Can you believe it's $800 a month to live in a room in this Bushwick apartment? Photo by David Colon
Can you believe it’s $800 a month to live in a room in this Bushwick apartment? Photo by David Colon

Landlords: does anyone actually like them? Well, we guess you lucky ducks out there who are blessed with one who doesn’t blast dubstep up through your apartment floor on random occasions or fixes your goddamn sink like he’s supposed to, maybe like your landlords. But Bushwick Daily found some stories from tenants who put up with crap landlords for the cheap rent they offered in Bushwick. Which raises the question, how much would you put up with to live where you want and not pay through the nose?

The best (worst?) story is the one from Amma, who had a landlord that obviously came from the Buster Keaton school of dramatic flailing. When he came by for an inspection, all hell broke loose:

“While there he was spooked by her cat and then literally backed right into her bedroom door and took it off the hinge Dumb & Dumber style. (True story). Despite the landlord’s promises and apologies, the door was never fixed.Amma also requested that bars be installed on the windows after a couple of neighborhood mooks attempted a robbery. It took two months to finally get the bars.”

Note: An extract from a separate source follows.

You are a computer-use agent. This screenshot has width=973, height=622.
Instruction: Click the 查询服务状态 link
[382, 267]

Amma put up with all that though, because she was paying $1575 per month, what she considered cheap, for a two bedroom on Greene Avenue. Our dubstep landlord is definitely the worst one we’ve ever had in our years living here, but at least we have heat and doors. What about you guys: have any landlord horror stories that you gutted through for cheap rent? What would be your breaking point?

6 Comments

  1. al fair

    no matter how cheap your rent is, the landlord is supposed to take care of your apartment. i suppose it’s about renewing the lease for folks? the example doesn’t seem all that cheap though.

  2. Amma here. Let the record show that I did not find the rent cheap, nor was I crazy enough to stay through that ridiculous price hike. I was a victim of needing a place to live ASAP. Times were tough.

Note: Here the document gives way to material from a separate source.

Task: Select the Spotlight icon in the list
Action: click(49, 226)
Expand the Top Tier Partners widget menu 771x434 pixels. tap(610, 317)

  3. When I moved into my apartment in Bed-Stuy(a few blocks shy of East New York), there were no locks on the doors or bars on the windows. There was no running water, and there was no heat. The water, bars, and locks were fixed by the next day, but the heat took about a month and a half to come on, it was November 1st when we moved in by the way. In the process, since who had worked on the apartment before was inept, water would leak out of the ceiling from holes in the pipes.

    For the past few months water intermittently leaks through the ceiling when my upstairs neighbors take showers because the tub is not sealed to the wall correctly. My landlord frequently ignores my calls, and if he comes at all he rarely fixes anything but manages to tracked mud all throughout my house.

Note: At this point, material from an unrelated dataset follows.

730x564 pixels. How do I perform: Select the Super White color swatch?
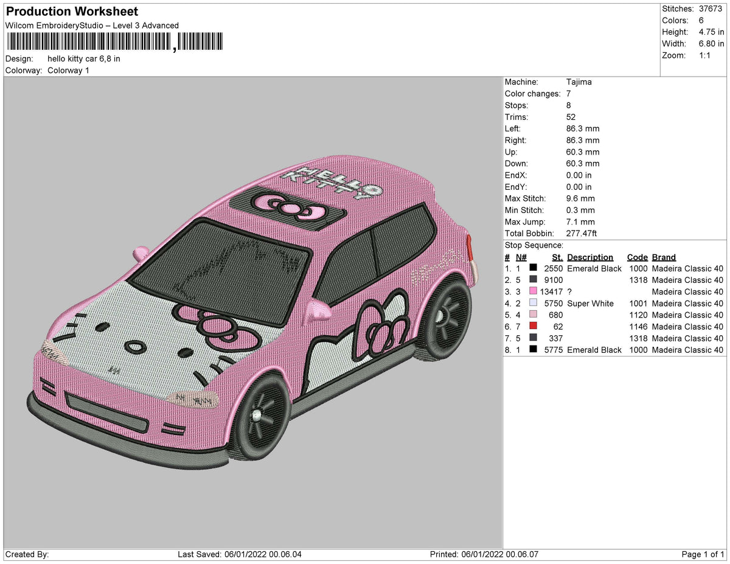point(534,303)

    But, for a huge duplex three bedroom, with exclusive access to a yard thats maybe more square feet than the whole apartment, for 1900 (which I pay 1/4 of) I can’t really complain.

      • Well yes. I can complain. I can call 311 and say how I have a slumlord but I don’t actually feel like it would do much. If they actually looked into the things wrong with my apartment I feel like it would only make living here more difficult.